Asako could never have imagined her proud, inhuman cousin reduced to this state of quivering emotion. Never before had she seen a Japanese soul laid bare.

"But you will marry Sekiné, Sada dear; and then you will be happy."

"Marry Sekiné!" the girl hissed, "marry a boy with no money and leave you to be the Fujinami heiress, when I am promised to the Governor of Osaka, who will be home Minister when the next Governor comes!"

"Oh, don't do that," urged Asako, her English sentimentalism flooding back across her mind. "Don't marry a man whom you don't love. You say you are a new woman. Marry Sekiné. Marry the man whom you love. Then you will be happy."

"Japanese girls are never happy," groaned her cousin.

Asako gasped. This morality confused her.

"But that would be a mortal sin," she said. "Then you could never be happy."
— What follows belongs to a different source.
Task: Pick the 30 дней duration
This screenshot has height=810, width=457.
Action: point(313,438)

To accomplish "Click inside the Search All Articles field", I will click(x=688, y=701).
"We cannot be happy. We are Fujinami," said Sadako gravely. "We are cursed. The old woman of Akabo said that it is a very bad curse. I do not believe superstition. But I believe there is a curse. You also, you have been unhappy, and your father and mother. We are cursed because of the women. We have made so much money from poor women. They are sold to men, and they suffer in pain and die so that we become rich. It is a very bad ingé. So they say in Akabo, that we Fujinami have a fox in our family. It brings us money; but it makes us unhappy. In Akabo, even poor people will not marry with the Fujinami, because we have the fox."

It is a popular belief, still widely held in Japan, that certain families own spirit foxes, a kind of family banshee who render them service, but mark them with a curse.